(512a) pH-Triggered Leaky Heterogeneities On Rigid Lipid Bilayers Accelerate Intracellular Trafficking of Doxorubicin and Improve the Therapeutic Potential of Targeted Liposomal Immunochemotherapy
AIChE Annual Meeting
2009
2009 Annual Meeting
Food, Pharmaceutical & Bioengineering Division
Drug Delivery I - Targeted Delivery and Triggered Release
Thursday, November 12, 2009 - 8:30am to 8:50am
Intracellular trafficking of delivered therapeutics determines their biological activity. After intracellular localization, triggering extensive release of therapeutics from their carrier is the first step toward improving the therapeutic potential. This study aims to maximize the therapeutic potential of targeted immunochemotherapy using anti-HER2/neu liposomal doxorubicin by exploiting the formation of leaky heterogeneities on rigid lipid bilayers to extensively release doxorubicin during endocytosis.
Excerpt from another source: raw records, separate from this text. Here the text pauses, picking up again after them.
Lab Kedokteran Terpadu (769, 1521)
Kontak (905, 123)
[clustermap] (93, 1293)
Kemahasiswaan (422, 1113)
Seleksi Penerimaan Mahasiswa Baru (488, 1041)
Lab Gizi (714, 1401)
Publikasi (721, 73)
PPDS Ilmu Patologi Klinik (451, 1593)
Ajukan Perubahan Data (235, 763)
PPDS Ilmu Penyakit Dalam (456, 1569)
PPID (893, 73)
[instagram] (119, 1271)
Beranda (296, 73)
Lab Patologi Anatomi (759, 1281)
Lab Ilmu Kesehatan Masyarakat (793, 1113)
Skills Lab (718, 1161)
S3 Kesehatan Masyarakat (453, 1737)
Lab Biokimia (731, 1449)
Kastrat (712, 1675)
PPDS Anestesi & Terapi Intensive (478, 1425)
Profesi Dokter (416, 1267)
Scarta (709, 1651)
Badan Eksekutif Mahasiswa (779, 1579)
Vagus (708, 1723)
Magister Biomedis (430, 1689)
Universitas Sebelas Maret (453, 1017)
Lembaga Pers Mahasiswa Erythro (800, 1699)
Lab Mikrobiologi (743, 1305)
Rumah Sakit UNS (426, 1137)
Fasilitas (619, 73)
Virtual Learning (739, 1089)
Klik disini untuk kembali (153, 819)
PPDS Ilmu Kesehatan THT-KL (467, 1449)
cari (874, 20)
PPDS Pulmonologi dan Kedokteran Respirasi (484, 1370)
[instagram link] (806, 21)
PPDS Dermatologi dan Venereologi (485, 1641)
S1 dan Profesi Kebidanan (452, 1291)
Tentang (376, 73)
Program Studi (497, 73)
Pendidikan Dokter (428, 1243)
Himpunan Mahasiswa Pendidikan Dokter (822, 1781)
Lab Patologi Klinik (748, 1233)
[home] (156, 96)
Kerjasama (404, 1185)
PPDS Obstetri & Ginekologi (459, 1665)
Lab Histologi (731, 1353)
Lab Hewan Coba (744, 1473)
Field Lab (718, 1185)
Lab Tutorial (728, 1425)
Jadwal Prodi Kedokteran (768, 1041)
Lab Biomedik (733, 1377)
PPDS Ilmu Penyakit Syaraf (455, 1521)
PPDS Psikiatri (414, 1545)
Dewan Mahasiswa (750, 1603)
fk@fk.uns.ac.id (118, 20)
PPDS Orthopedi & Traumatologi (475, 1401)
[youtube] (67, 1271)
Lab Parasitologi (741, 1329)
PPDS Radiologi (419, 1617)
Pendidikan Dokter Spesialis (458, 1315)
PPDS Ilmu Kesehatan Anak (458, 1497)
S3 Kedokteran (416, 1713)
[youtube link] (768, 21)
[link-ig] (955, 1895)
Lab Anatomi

We have previously demonstrated1 that pH-dependent formation of phase-separated lipid heterogeneities on the plane of a bilayer membrane increases the permeability of lipid bilayers when they are composed of lipid pairs with rigid non-matching chain lengths. It was suggested that this is due to defective packing among non-matching acyl chains of lipids residing at the interfaces of lipid domains. Here we design nanometer-size antiHER2/neu-labeled PEGylated lipid vesicles composed of lipid pairs with longer non-matching acyl tails (n = 18 and 21). We show that these vesicles exhibit superior killing efficacy of cancer cells compared to established liposome formulations for immunochemotherapy, and that their killing efficacy is similar to the effect of combined free doxorubicin and free antiHER2/neu antibody. Our findings suggest that intracellular trafficking of doxorubicin delivered by these immunolabeled vesicles is comparable to trafficking of the free agent. Other transport-related properties are unaffected: (1) blood circulation times are comparable to the circulation of commercial liposome formulations, and (2) specific binding and internalization by cancer cells are identical to antiHER2/neu-labeled commercial liposome formulations. These results demonstrate the potential of these long circulating, environmentally responsive lipid vesicles with triggered membrane permeability to increase the therapeutic potential of targeted immunochemotherapy.
1.Karve, S.; Bajagur Kempegowda, G.; Sofou, S. Heterogeneous domains and membrane permeability in phosphatidylcholine- phosphatidic acid rigid vesicles as a function of pH and lipid chain mismatch Langmuir 2008, 24, 5679-5688.